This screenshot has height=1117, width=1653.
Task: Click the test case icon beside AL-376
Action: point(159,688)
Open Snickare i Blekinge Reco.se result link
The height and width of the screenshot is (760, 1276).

---

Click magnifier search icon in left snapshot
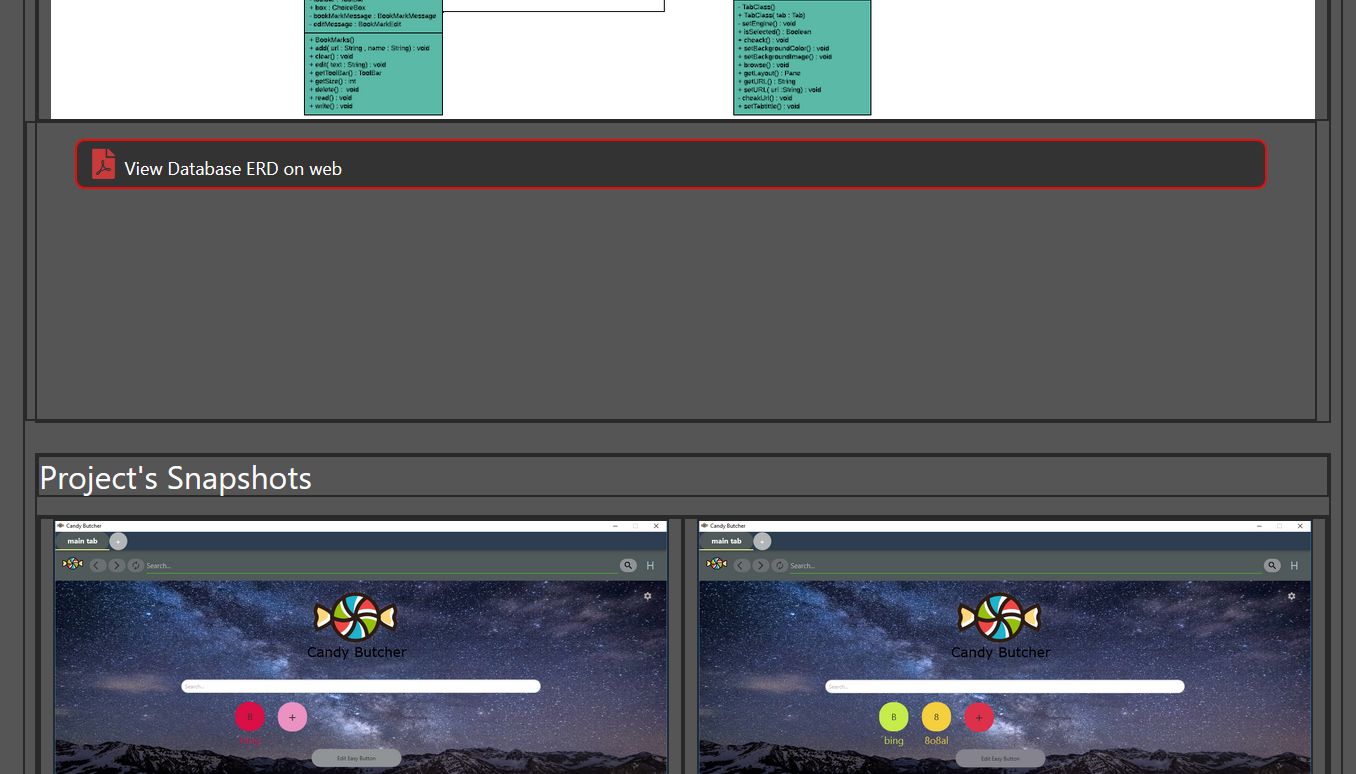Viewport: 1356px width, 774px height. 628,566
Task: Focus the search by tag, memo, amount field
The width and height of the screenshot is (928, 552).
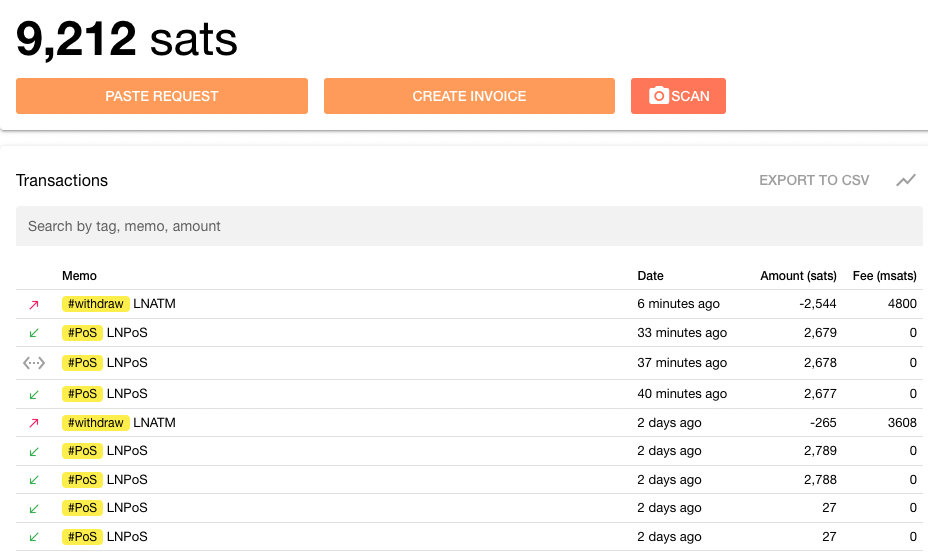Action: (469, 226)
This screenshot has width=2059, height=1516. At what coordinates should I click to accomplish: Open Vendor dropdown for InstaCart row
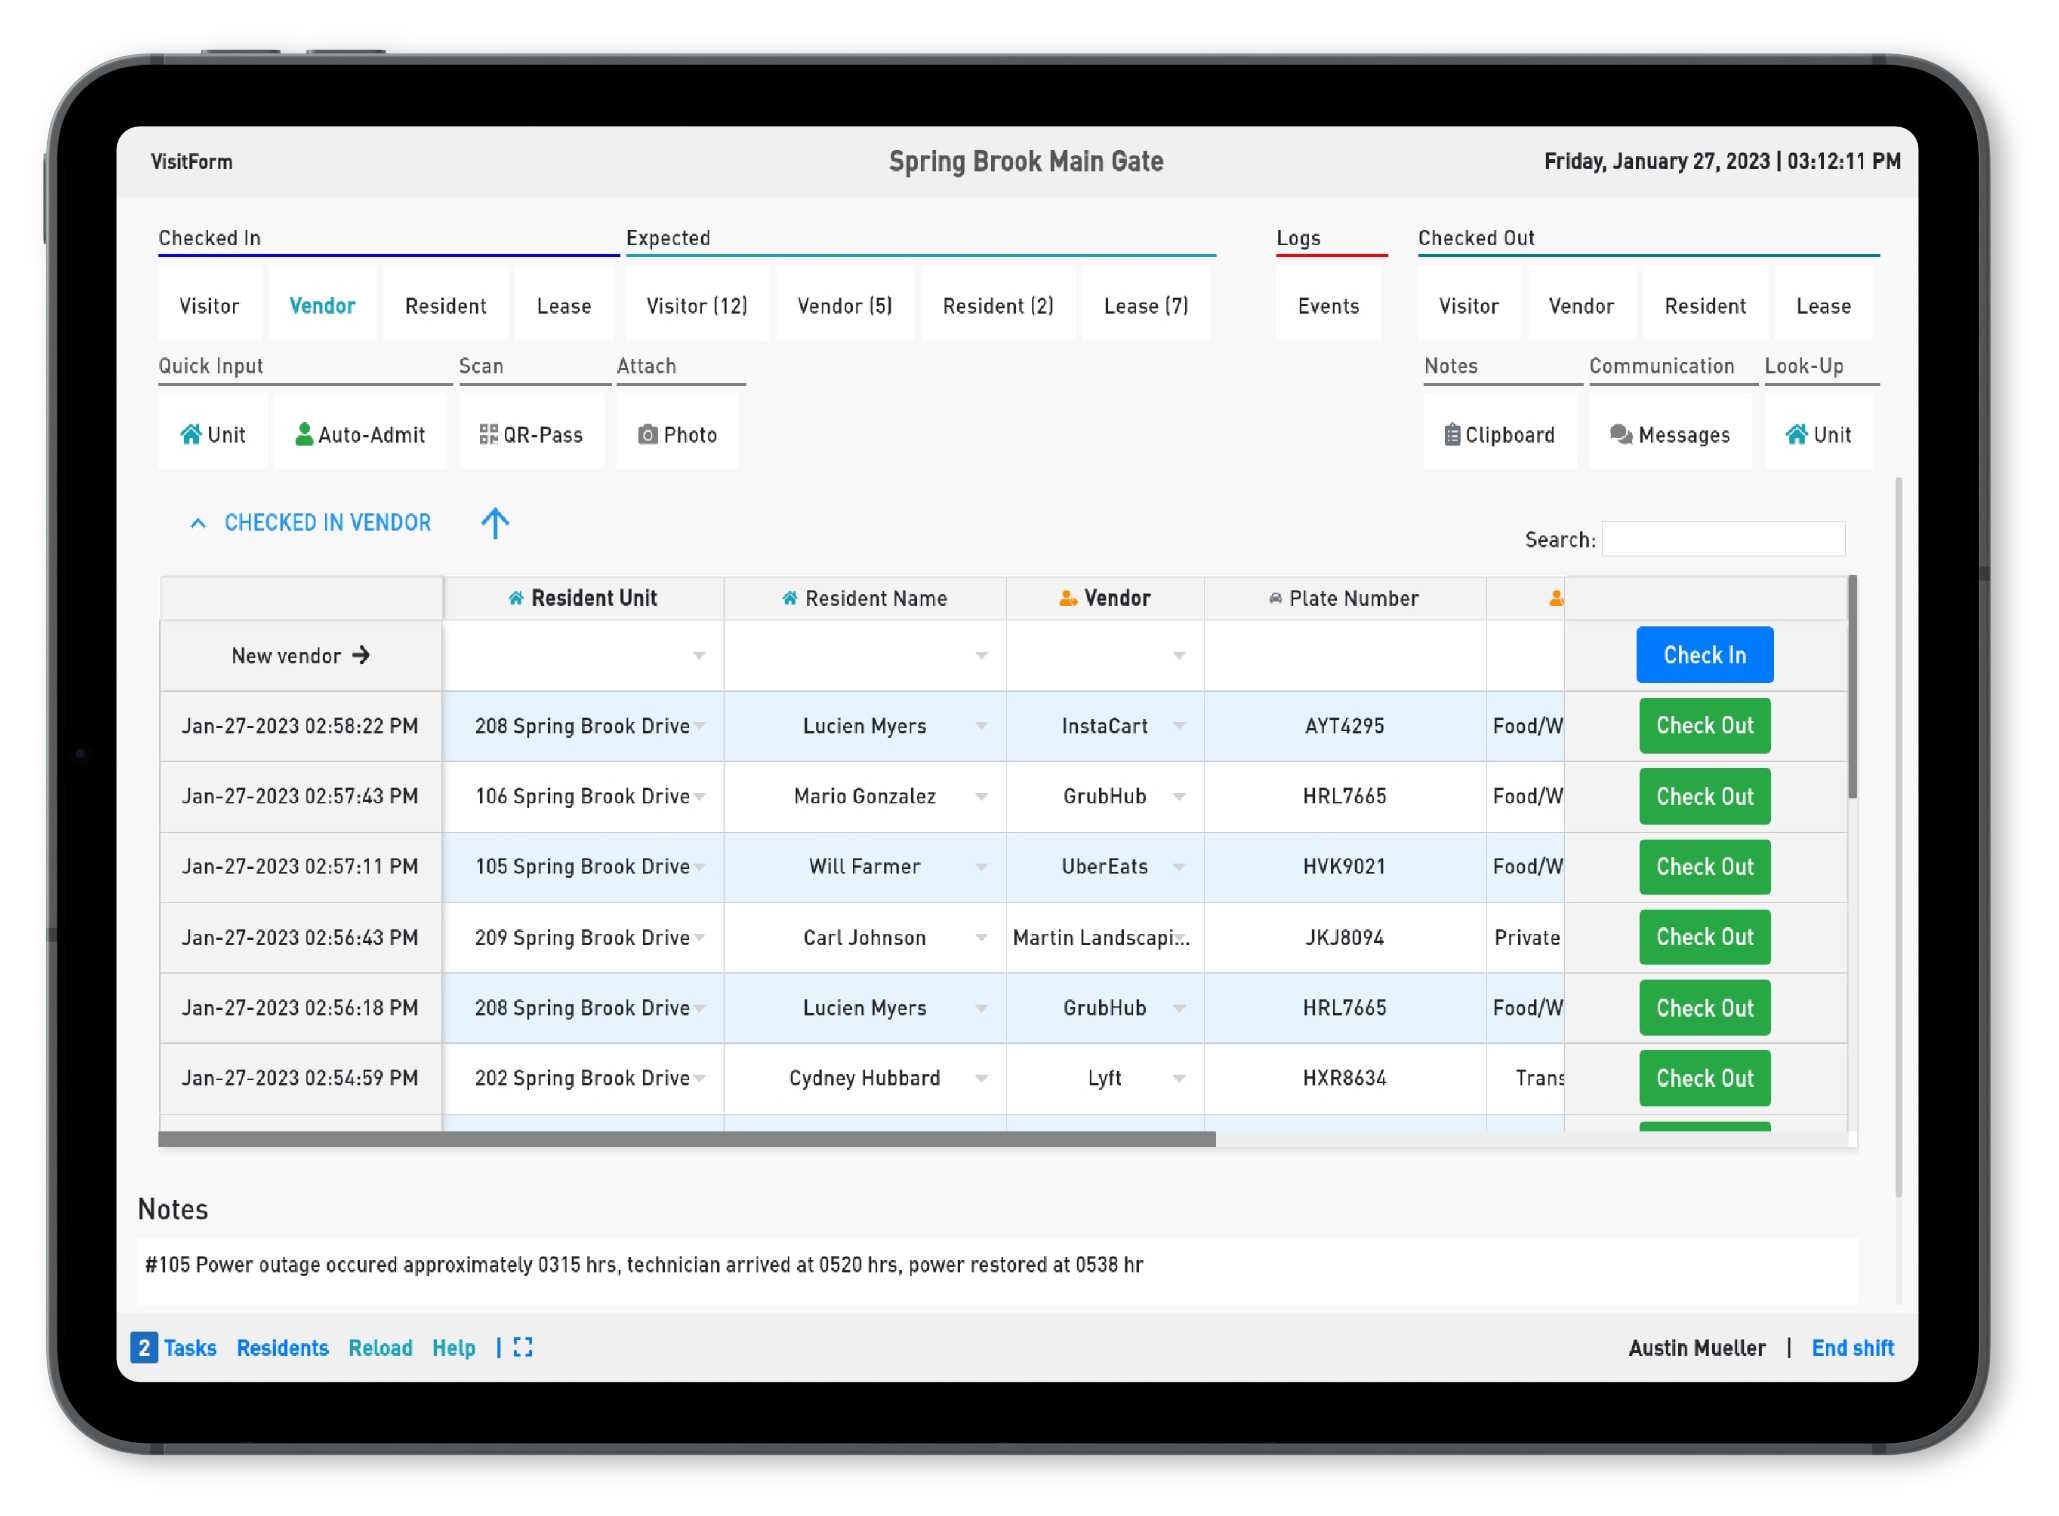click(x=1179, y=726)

**Task instructions**
Return, word for word, the stretch of the data from the line containing "This screenshot has height=1117, width=1653." through the line containing "The height and".

**Exercise solution**
This screenshot has height=1117, width=1653.
Task: Click the test case icon beside AL-376
Action: point(159,688)
Open Snickare i Blekinge Reco.se result link
The height and width of the screenshot is (760, 1276).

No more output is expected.